Like Gabrielle Buzot, Bowen’s accomplishments have been overlooked for decades, even though she published 150 novels and 200 short stories during a successful career spanning from 1906 to 1952. The result of five years of research into Bowen’s life, career, and oeuvre, John C. Tibbetts’s collection of her short stories and nonfiction, The Grey Chamber, is meant to demonstrate the versatility of her writing while still emphasizing her Weird Tales. Tibbetts has also released the first full-length scholarly study on Bowen, The Furies of Marjorie Bowen (2019), and the recent collection The Devil Snar’d: Novels, Appreciations, and Appendices (2023), which covers Bowen’s novels and critical reception. As the foremost expert on Bowen’s life and work, he builds on previous Bowen scholarship by Michael Sadleir, Edward Wagenknecht, and Jessica Amanda Salmonson in his collection. Overall, I think The Grey Chamber fulfills Tibbetts’s two goals of persuasively arguing for the recovery of Bowen’s literary works and exhibiting her writing in a variety of genres. Bowen’s modest description of her literary talents as “an inexhaustible fund of invention, a fluent and easy style, a certain gift for colour and drama, and such a passionate interest in certain periods of history that I was bound, in reproducing them, to give them a certain life” (307) holds true throughout the collection.

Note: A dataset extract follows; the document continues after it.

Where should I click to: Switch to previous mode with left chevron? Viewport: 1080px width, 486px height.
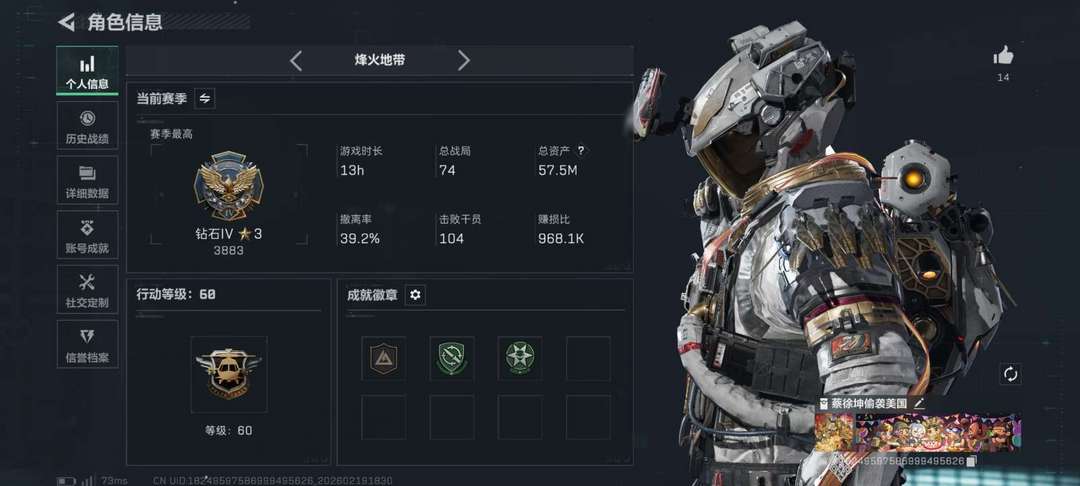pyautogui.click(x=296, y=61)
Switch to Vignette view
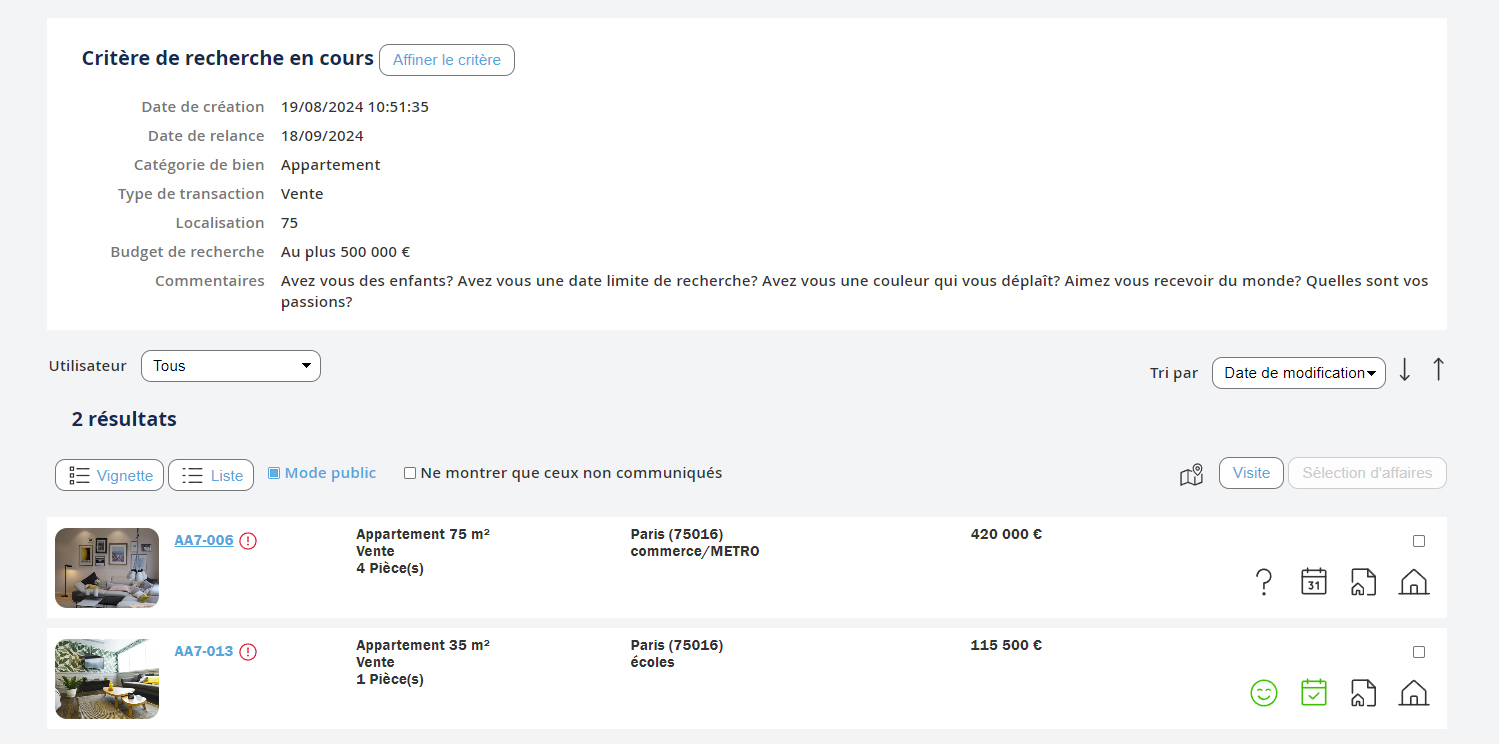This screenshot has width=1499, height=744. [110, 475]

In the introduction, Tibbetts provides a biographical account of Bowen’s upbringing as an impoverished child with an unstable family life; despite these hardships, she succeeded through her persistence, hard work, and self-education. Bowen was a prolific author who wrote to support different family members at various times throughout her life: her abusive mother, sickly first husband, mysterious second husband, and three sons. Her works proved so popular that her historical fiction and true crime novels were adapted multiple times into well-regarded films. Along with outlining Bowen’s biography, the introduction offers literary background about her short stories and essays that Tibbetts repeats in the two forwards to each section, “Part One: Selected Short Stories” and “Part Two: Selected Essays.” Instead of repeating information found elsewhere, the introduction could have situated Bowen’s work and long career in the broader social, cultural, and historical contexts of her day. That being said, Tibbetts’s edition includes valuable paratextual materials such as a headnote before each nonfictional work, informative footnotes, and a timeline of Bowen’s life.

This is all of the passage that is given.